Exact copies of all the records are the expected output.

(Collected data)
────────

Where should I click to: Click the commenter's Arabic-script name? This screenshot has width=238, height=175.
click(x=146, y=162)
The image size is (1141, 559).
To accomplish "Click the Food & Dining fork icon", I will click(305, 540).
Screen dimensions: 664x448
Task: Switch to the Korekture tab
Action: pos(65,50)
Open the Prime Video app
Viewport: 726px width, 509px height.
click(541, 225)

────────

• _Answer to the problem_
Where should I click to: Click the commenter's Arabic-script name? This screenshot has width=238, height=175.
click(x=146, y=162)
The image size is (1141, 559).
To accomplish "Click the Food & Dining fork icon", I will click(305, 540).
Screen dimensions: 664x448
Task: Switch to the Korekture tab
Action: pos(65,50)
Open the Prime Video app
Viewport: 726px width, 509px height.
click(541, 225)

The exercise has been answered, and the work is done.